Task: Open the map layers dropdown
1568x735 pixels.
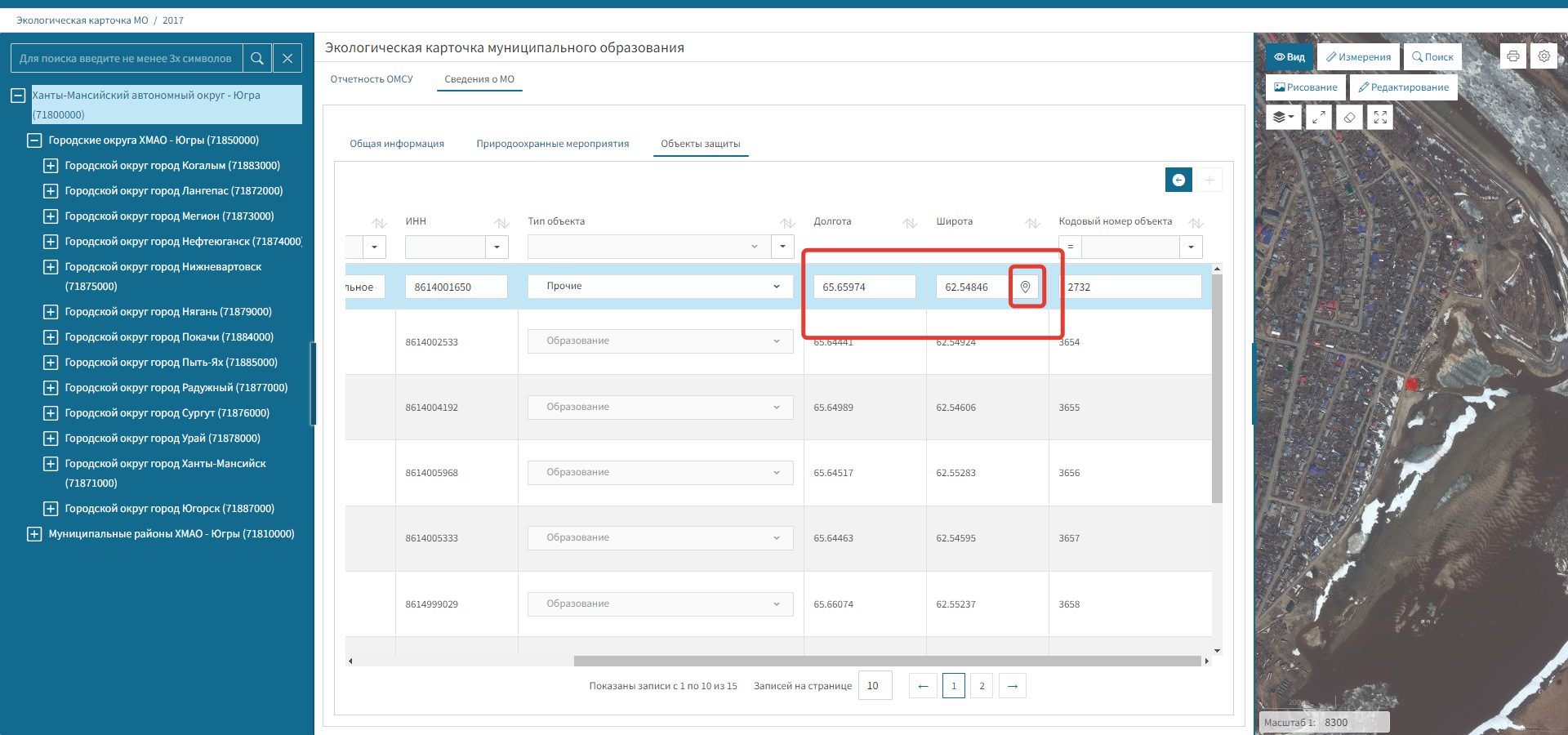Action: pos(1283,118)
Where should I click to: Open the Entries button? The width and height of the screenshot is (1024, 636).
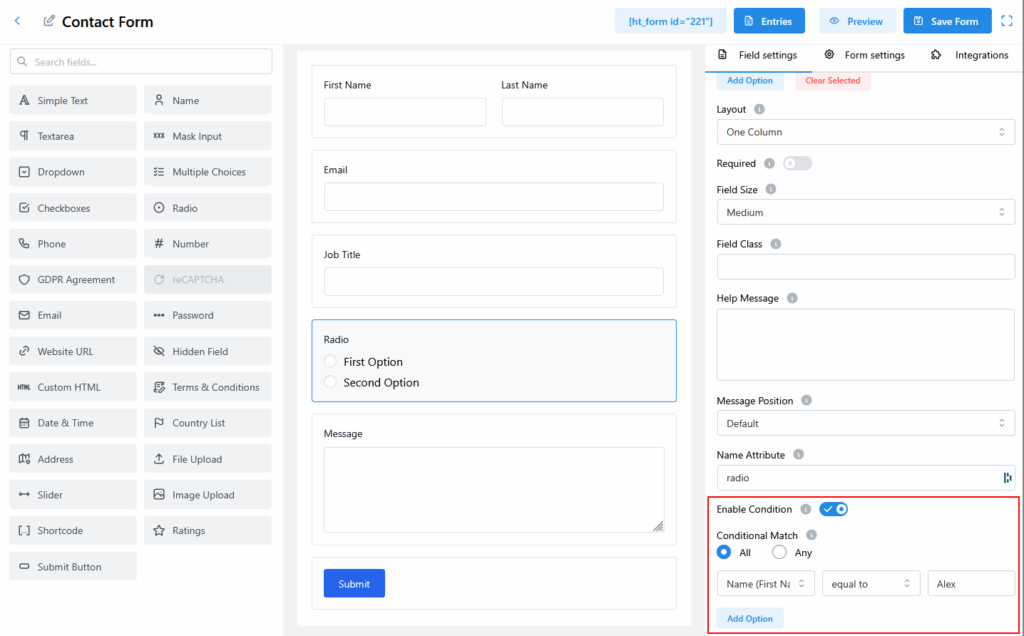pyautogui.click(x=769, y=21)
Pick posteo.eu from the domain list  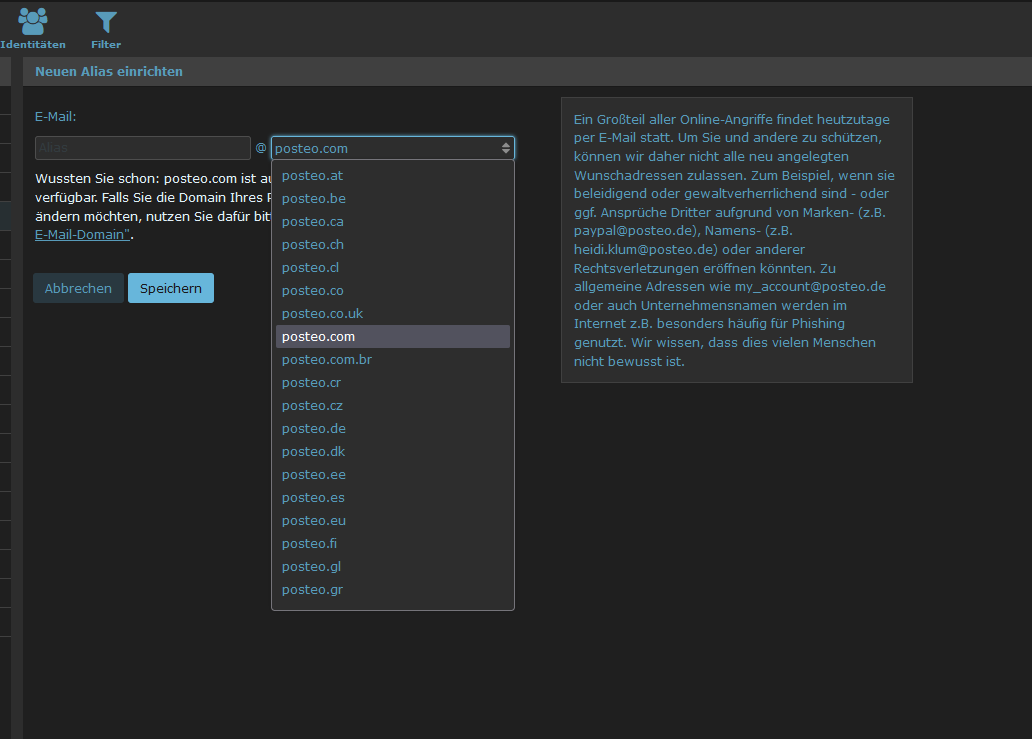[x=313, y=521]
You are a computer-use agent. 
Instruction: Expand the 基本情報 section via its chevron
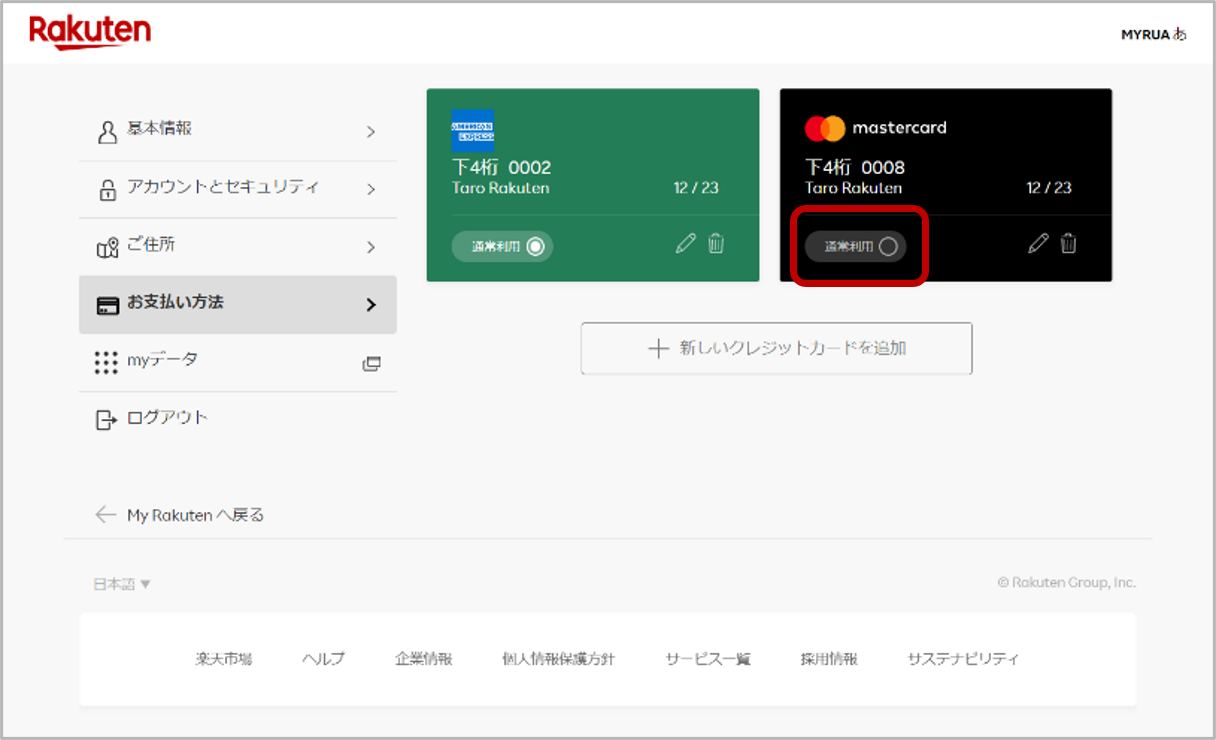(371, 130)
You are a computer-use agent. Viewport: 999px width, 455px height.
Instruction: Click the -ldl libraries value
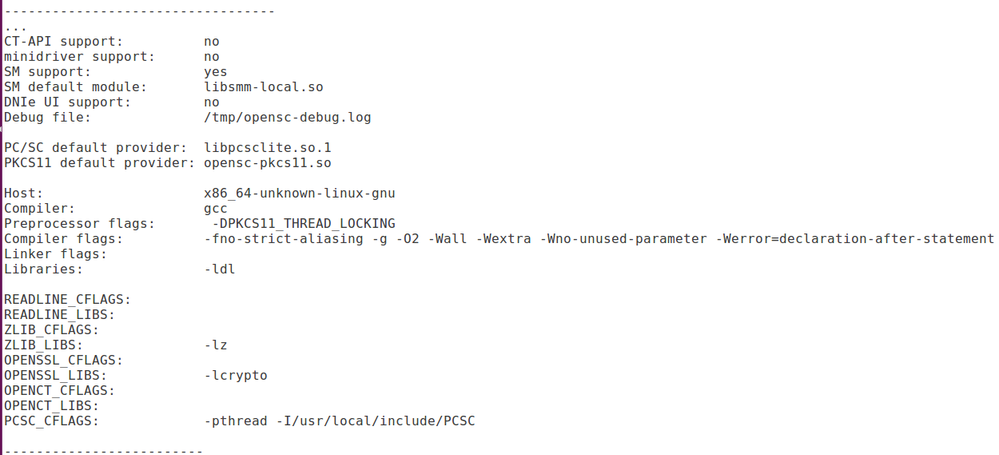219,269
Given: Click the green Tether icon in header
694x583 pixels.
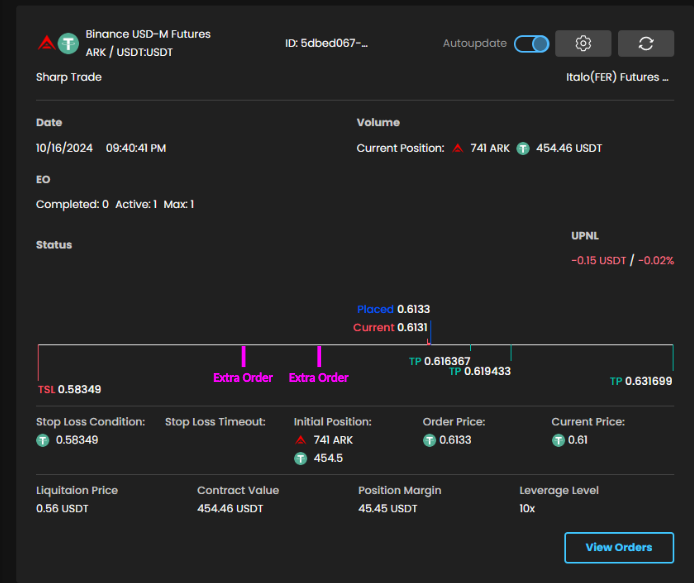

• _Goal of the exercise_: Find the word "computer" in the entries. Copy each line that holds it.

• _Task answer_:
You are a computer-use agent. 
You are a computer-use agent. Viewport: 999px width, 455px height.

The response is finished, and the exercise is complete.